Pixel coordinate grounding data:
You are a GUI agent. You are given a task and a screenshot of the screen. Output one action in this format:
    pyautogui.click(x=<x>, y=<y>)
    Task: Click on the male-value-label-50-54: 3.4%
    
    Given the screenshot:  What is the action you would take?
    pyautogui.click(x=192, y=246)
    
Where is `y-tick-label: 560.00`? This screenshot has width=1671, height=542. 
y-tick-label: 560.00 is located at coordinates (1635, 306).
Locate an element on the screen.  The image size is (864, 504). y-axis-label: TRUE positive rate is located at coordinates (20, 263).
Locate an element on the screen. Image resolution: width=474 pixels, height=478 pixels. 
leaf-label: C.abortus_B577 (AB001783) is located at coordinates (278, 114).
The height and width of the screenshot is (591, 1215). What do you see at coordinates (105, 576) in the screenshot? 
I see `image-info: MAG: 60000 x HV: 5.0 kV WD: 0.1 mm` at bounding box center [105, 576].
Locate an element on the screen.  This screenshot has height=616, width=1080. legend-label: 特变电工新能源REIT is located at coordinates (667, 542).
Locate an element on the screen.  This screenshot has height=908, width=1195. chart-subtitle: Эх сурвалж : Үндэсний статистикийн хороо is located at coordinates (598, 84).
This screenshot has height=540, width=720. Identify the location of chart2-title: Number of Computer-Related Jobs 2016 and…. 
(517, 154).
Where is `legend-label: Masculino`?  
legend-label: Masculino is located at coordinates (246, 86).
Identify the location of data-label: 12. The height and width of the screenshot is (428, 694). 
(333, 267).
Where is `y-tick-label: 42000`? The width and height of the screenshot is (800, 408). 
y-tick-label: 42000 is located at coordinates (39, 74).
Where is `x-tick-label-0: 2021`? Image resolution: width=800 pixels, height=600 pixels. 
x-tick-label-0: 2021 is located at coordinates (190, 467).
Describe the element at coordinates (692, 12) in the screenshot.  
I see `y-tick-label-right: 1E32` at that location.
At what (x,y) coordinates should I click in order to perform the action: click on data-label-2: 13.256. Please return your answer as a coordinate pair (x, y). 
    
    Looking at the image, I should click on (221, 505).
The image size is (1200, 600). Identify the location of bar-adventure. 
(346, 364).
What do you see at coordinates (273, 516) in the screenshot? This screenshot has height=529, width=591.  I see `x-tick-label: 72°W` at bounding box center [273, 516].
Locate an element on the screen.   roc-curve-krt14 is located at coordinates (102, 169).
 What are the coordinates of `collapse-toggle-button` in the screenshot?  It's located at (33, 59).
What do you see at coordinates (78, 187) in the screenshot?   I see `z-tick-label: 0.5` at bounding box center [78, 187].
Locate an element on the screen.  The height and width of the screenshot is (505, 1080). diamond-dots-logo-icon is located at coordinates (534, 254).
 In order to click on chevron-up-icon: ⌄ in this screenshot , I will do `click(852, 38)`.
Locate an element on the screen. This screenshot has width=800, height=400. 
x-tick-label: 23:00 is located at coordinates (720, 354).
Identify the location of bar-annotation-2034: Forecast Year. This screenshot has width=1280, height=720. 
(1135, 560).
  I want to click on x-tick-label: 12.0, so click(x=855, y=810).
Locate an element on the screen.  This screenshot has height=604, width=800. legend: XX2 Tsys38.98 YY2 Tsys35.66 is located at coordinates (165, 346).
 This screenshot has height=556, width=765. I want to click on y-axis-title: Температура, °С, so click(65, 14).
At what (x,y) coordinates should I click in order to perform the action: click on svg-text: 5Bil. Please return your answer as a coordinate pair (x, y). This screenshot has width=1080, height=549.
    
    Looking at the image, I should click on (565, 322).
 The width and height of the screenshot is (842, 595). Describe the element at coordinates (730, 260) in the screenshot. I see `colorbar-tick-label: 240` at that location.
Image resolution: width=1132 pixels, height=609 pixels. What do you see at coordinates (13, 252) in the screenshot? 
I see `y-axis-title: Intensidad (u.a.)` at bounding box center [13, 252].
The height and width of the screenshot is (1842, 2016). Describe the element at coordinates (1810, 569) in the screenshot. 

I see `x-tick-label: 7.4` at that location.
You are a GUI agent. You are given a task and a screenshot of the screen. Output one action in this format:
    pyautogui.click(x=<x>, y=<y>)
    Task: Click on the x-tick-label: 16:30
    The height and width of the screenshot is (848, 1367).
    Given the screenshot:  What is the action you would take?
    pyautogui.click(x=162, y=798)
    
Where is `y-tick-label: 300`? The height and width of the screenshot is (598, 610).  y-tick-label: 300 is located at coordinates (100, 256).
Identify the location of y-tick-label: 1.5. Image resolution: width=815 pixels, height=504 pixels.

- PROBLEM TO WORK ON
Please format every line of the items above as a JSON list of strings, one string per line, leaving out blank lines.

- ANSWER BELOW
[
  "You are a GUI agent. You are given a task and a screenshot of the screen. Output one action in this format:",
  "    pyautogui.click(x=<x>, y=<y>)",
  "    Task: Click on the male-value-label-50-54: 3.4%",
  "    Given the screenshot:  What is the action you would take?",
  "    pyautogui.click(x=192, y=246)",
  "Where is `y-tick-label: 560.00`? This screenshot has width=1671, height=542. ",
  "y-tick-label: 560.00 is located at coordinates (1635, 306).",
  "Locate an element on the screen.  The image size is (864, 504). y-axis-label: TRUE positive rate is located at coordinates (20, 263).",
  "Locate an element on the screen. Image resolution: width=474 pixels, height=478 pixels. ",
  "leaf-label: C.abortus_B577 (AB001783) is located at coordinates (278, 114).",
  "The height and width of the screenshot is (591, 1215). What do you see at coordinates (105, 576) in the screenshot? ",
  "I see `image-info: MAG: 60000 x HV: 5.0 kV WD: 0.1 mm` at bounding box center [105, 576].",
  "Locate an element on the screen.  This screenshot has height=616, width=1080. legend-label: 特变电工新能源REIT is located at coordinates (667, 542).",
  "Locate an element on the screen.  This screenshot has height=908, width=1195. chart-subtitle: Эх сурвалж : Үндэсний статистикийн хороо is located at coordinates (598, 84).",
  "This screenshot has height=540, width=720. Identify the location of chart2-title: Number of Computer-Related Jobs 2016 and…. ",
  "(517, 154).",
  "Where is `legend-label: Masculino`?  ",
  "legend-label: Masculino is located at coordinates (246, 86).",
  "Identify the location of data-label: 12. The height and width of the screenshot is (428, 694). ",
  "(333, 267).",
  "Where is `y-tick-label: 42000`? The width and height of the screenshot is (800, 408). ",
  "y-tick-label: 42000 is located at coordinates (39, 74).",
  "Where is `x-tick-label-0: 2021`? Image resolution: width=800 pixels, height=600 pixels. ",
  "x-tick-label-0: 2021 is located at coordinates (190, 467).",
  "Describe the element at coordinates (692, 12) in the screenshot.  ",
  "I see `y-tick-label-right: 1E32` at that location.",
  "At what (x,y) coordinates should I click in order to perform the action: click on data-label-2: 13.256. Please return your answer as a coordinate pair (x, y). ",
  "    Looking at the image, I should click on (221, 505).",
  "The image size is (1200, 600). Identify the location of bar-adventure. ",
  "(346, 364).",
  "What do you see at coordinates (273, 516) in the screenshot? This screenshot has height=529, width=591.  I see `x-tick-label: 72°W` at bounding box center [273, 516].",
  "Locate an element on the screen.   roc-curve-krt14 is located at coordinates (102, 169).",
  " What are the coordinates of `collapse-toggle-button` in the screenshot?  It's located at (33, 59).",
  "What do you see at coordinates (78, 187) in the screenshot?   I see `z-tick-label: 0.5` at bounding box center [78, 187].",
  "Locate an element on the screen.  The height and width of the screenshot is (505, 1080). diamond-dots-logo-icon is located at coordinates (534, 254).",
  " In order to click on chevron-up-icon: ⌄ in this screenshot , I will do `click(852, 38)`.",
  "Locate an element on the screen. This screenshot has width=800, height=400. ",
  "x-tick-label: 23:00 is located at coordinates (720, 354).",
  "Identify the location of bar-annotation-2034: Forecast Year. This screenshot has width=1280, height=720. ",
  "(1135, 560).",
  "  I want to click on x-tick-label: 12.0, so click(x=855, y=810).",
  "Locate an element on the screen.  This screenshot has height=604, width=800. legend: XX2 Tsys38.98 YY2 Tsys35.66 is located at coordinates (165, 346).",
  " This screenshot has height=556, width=765. I want to click on y-axis-title: Температура, °С, so click(65, 14).",
  "At what (x,y) coordinates should I click in order to perform the action: click on svg-text: 5Bil. Please return your answer as a coordinate pair (x, y). This screenshot has width=1080, height=549.",
  "    Looking at the image, I should click on (565, 322).",
  " The width and height of the screenshot is (842, 595). Describe the element at coordinates (730, 260) in the screenshot. I see `colorbar-tick-label: 240` at that location.",
  "Image resolution: width=1132 pixels, height=609 pixels. What do you see at coordinates (13, 252) in the screenshot? ",
  "I see `y-axis-title: Intensidad (u.a.)` at bounding box center [13, 252].",
  "The height and width of the screenshot is (1842, 2016). Describe the element at coordinates (1810, 569) in the screenshot. ",
  "I see `x-tick-label: 7.4` at that location.",
  "You are a GUI agent. You are given a task and a screenshot of the screen. Output one action in this format:",
  "    pyautogui.click(x=<x>, y=<y>)",
  "    Task: Click on the x-tick-label: 16:30",
  "    The height and width of the screenshot is (848, 1367).",
  "    Given the screenshot:  What is the action you would take?",
  "    pyautogui.click(x=162, y=798)",
  "Where is `y-tick-label: 300`? The height and width of the screenshot is (598, 610).  y-tick-label: 300 is located at coordinates (100, 256).",
  "Identify the location of y-tick-label: 1.5. Image resolution: width=815 pixels, height=504 pixels."
]